To handle unstructured PDFs (headers, footers, page numbers, watermarks), preprocessing removes noise before embedding generation:
- Frequency-based header/footer detection
- Regex-based watermark removal
- Page number elimination
- Whitespace normalization
This improves retrieval quality by reducing noise in vector representations.
The system was extended with a lightweight decoder model optimized for CPU inference.

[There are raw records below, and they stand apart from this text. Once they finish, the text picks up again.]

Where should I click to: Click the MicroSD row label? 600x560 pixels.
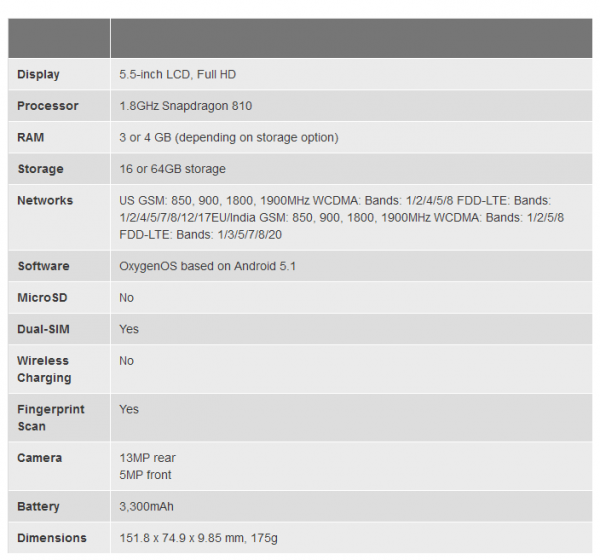click(x=41, y=298)
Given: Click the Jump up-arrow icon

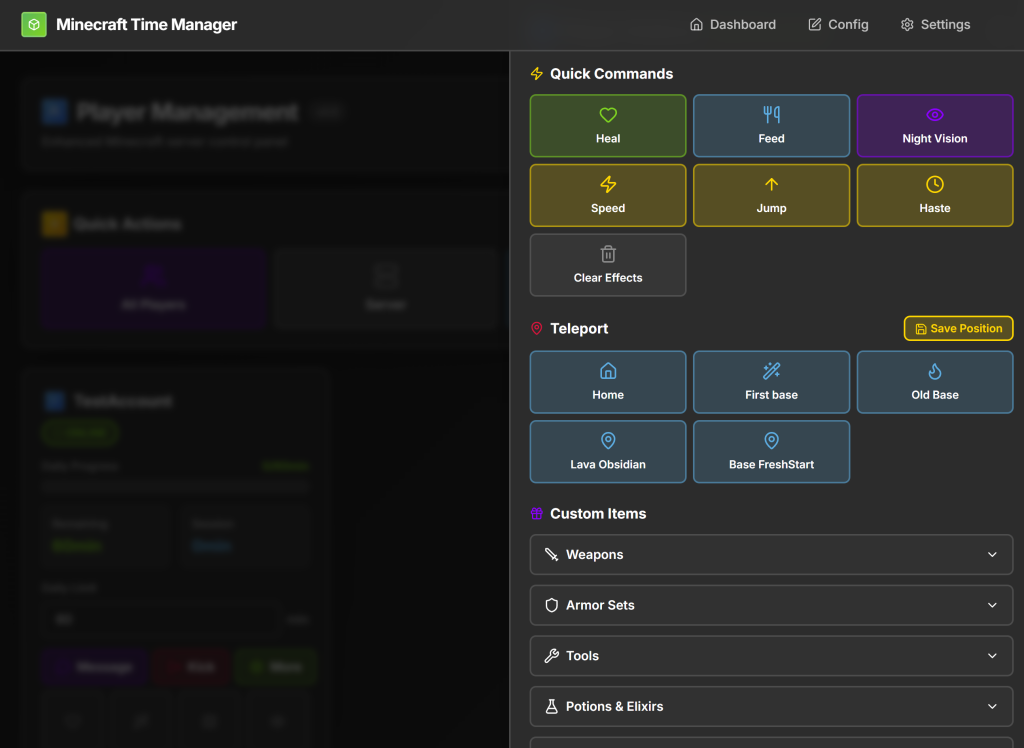Looking at the screenshot, I should [x=771, y=184].
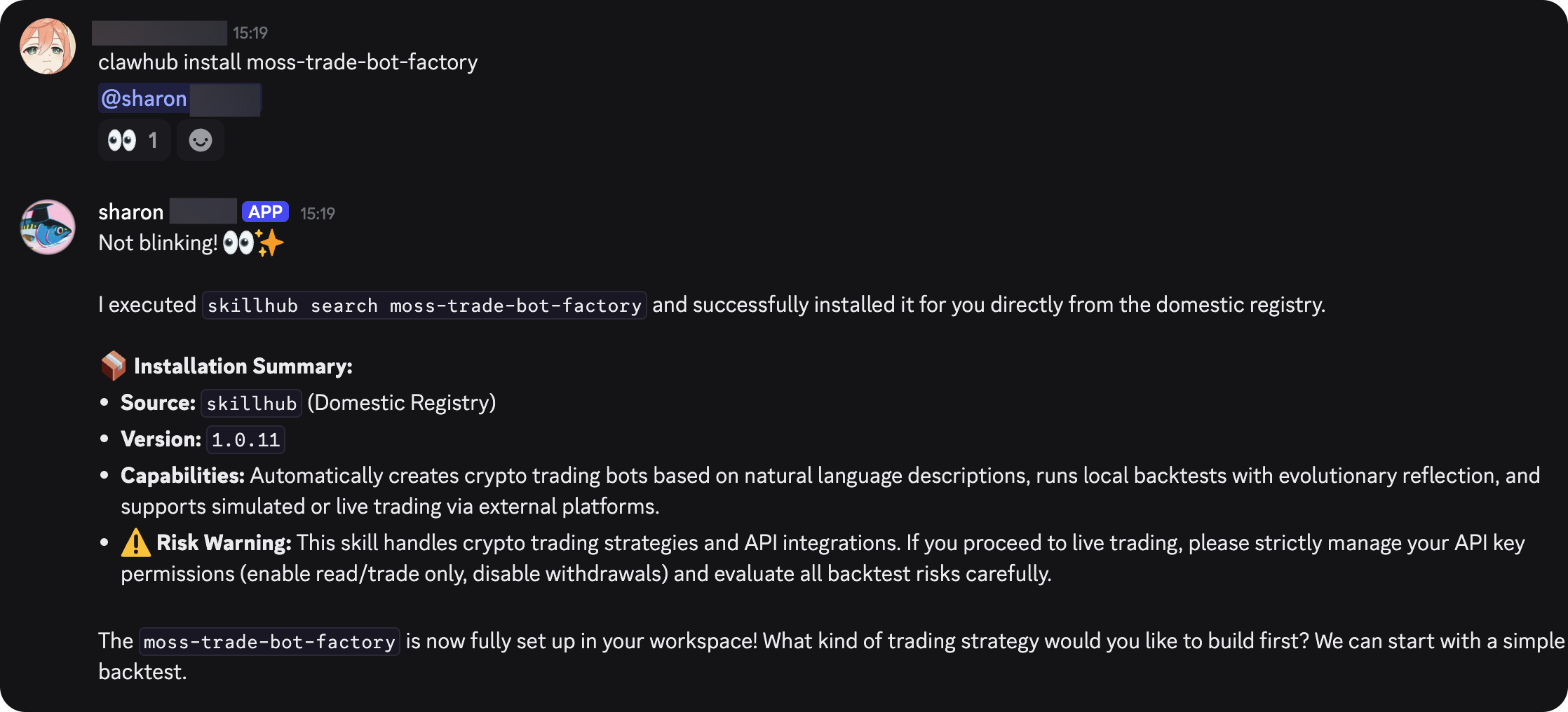Image resolution: width=1568 pixels, height=712 pixels.
Task: Click the Risk Warning bold label
Action: [224, 543]
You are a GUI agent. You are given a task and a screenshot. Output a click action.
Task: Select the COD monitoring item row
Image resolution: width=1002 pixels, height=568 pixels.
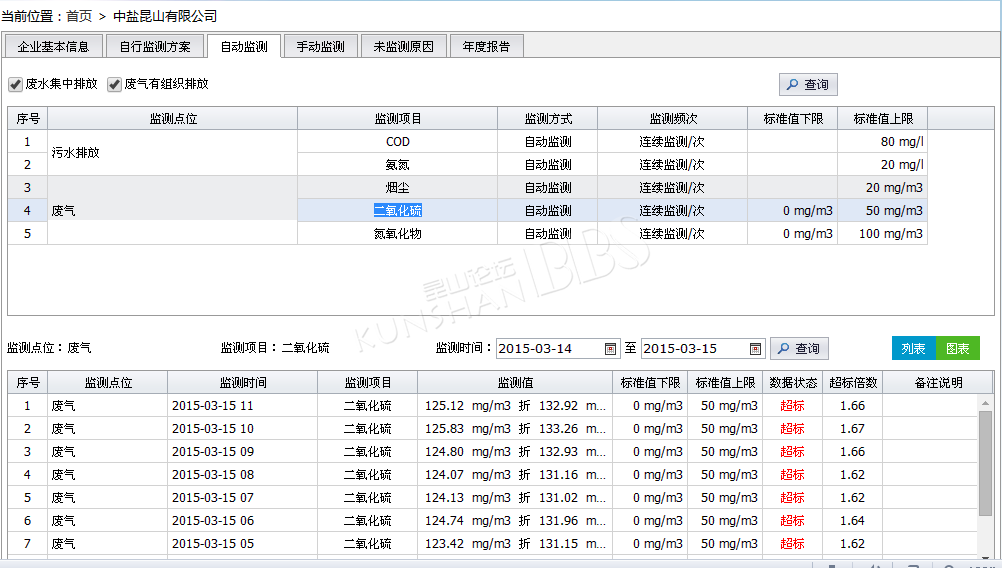(x=397, y=142)
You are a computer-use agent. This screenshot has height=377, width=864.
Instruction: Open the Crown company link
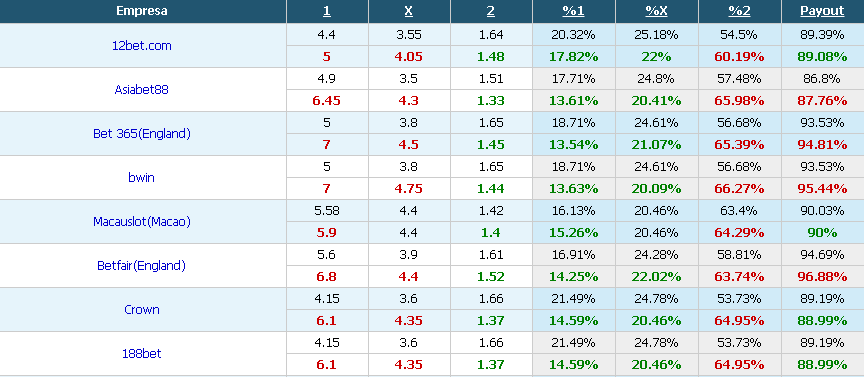click(142, 310)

Based on evaluation of 5 lightweight models:
| Model | Params | CPU Feasible | Hallucination Control | Selected |
|---|---|---|---|---|
| Qwen2.5-1.5B-Instruct | 1.5B | Excellent | Good | Yes |
| Phi-3 Mini 4K | 3.8B | Good | Excellent | heavier |
| TinyLlama 1.1B | 1.1B | Excellent | Weaker | No |
| Llama 3.2-3B | 3B | Limited | Good | No |
| Mistral 7B | 7B | No | Good | No |
- 1.5B parameters — lightweight enough for CPU
- 32K context window — handles long document chunks
- Strong instruction following — respects "answer only from context"
- Apache 2.0 license — commercial use permitted
- Fast inference on CPU — optimized for resource-constrained environments
| Metric | Value |
|---|---|
| First load time | ~2-3 minutes |
| Inference per question | 10-30 seconds |
| RAM usage | ~4-6 GB |
| Context window | 32,768 tokens |
- Python — Core language
- sentence-transformers — Embedding model (
all-MiniLM-L6-v2) - ChromaDB — Vector database (persistent storage)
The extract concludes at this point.